I was working in my apartment in Pisa, dressed in old jeans and a sweatshirt, when the door bell rang. No one was expected so I figured it was a service person wanting to get into the building. Just then my phone rang and at the same time, I heard the downstairs door close. Whoever it was had obviously been let in.  A couple of minutes later, however, the door bell rang again. The voice on the intercom  was muffled and was not anyone I knew.

"Scusi, non parlo l'italiano," I said with the worst Italian accent I could muster. The voice then asked for my landlady. "Roma, Roma," I said indicating that she was in Rome. "Okay," came the reply, "then we'll just tow the car." "Wait, wait, I'm coming down," I yelled in my suddenly-improved Italian.  

Along with the apartment, we're renting our landlady's car. Pisa has strict parking restrictions, but I knew the car was in a legal spot. I grabbed the car key and the keys to the apartment and ran down the 61 steps to the street level, still in my slippers.

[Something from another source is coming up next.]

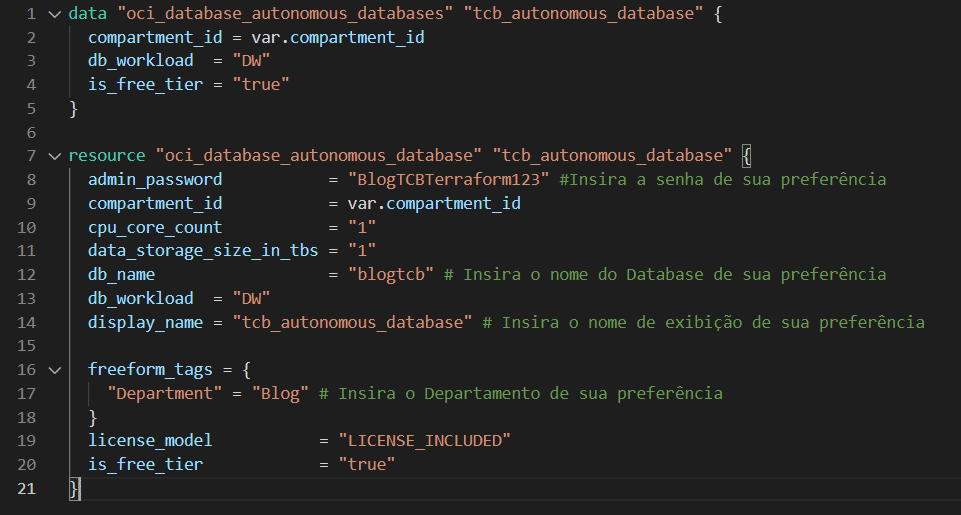Click var.compartment_id on line 9
Viewport: 961px width, 515px height.
click(434, 204)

I opened the door to find a policeman astride a motorcycle.  He was a young, very nice-looking policeman, but he didn't look particularly happy to see me. (To read about the various police forces in Italy, click here.)

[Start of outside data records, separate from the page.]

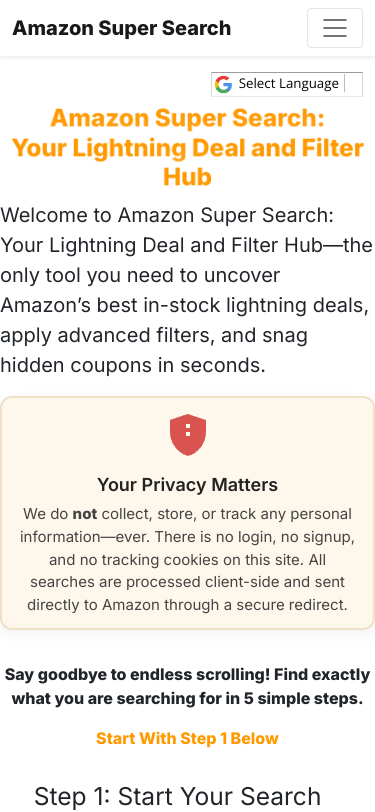375x812 pixels.
Task: Click the empty area right of Select Language divider
Action: pos(353,84)
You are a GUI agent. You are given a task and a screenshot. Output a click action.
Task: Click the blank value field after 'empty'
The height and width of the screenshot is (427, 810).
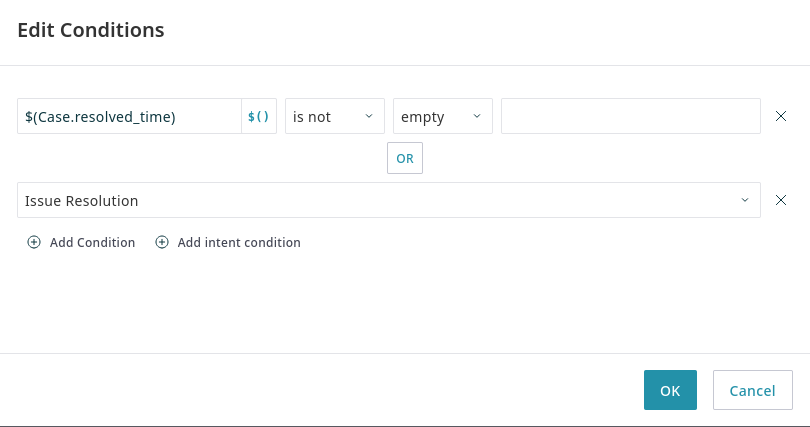630,116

"Signora, why haven't you moved your car?"  I explained to him that my car was parked legally - I had until the third Saturday of the month to move it. It turns out, however,  that while it was legal when I parked there, in the meantime some construction work had begun. Apparently four days earlier a no parking sign had gone up and the workmen had put a note on my windshield. Out of about 100 parking spots on the street, mine was the only one affected. I tried to plead ignorance, but my policeman just shook his head, "Signora, even if you don't use your car, you must check it all the time.," he said.

"Am I going to get a ticket?" He looked at me very sadly and said yes, but we could talk about that later. First I must go immediately and move the car. He would meet me there. Immediately sounded serious so I padded the couple of blocks to my car in my slippers. When I arrived, two young workmen looked at me, shook their heads, wagged their fingers and said:  "We didn't want to call the police, but, Signora, you never came to move it. Don't you ever drive your car?"

"I only drive it on the weekends," I explained.  "Last weekend we went away with friends and they drove."  Their eyes perked up with interest. "Where did you go?"  "Ravenna," I said.  "Ah, Ravenna, bella, bella," they said approvingly. "Did you like it?" I started to reply when a policeman standing nearby more or less told me to get on with things.  

He looked more sympathetic than the last one so I decided to plead my case with him. "Am I going to get a ticket; the other policeman said...." "Signora, I am the other policeman, you just talked to me."  "Oh," I said, "you look much taller than before." "Signora, before I was sitting on my motorcycle!"  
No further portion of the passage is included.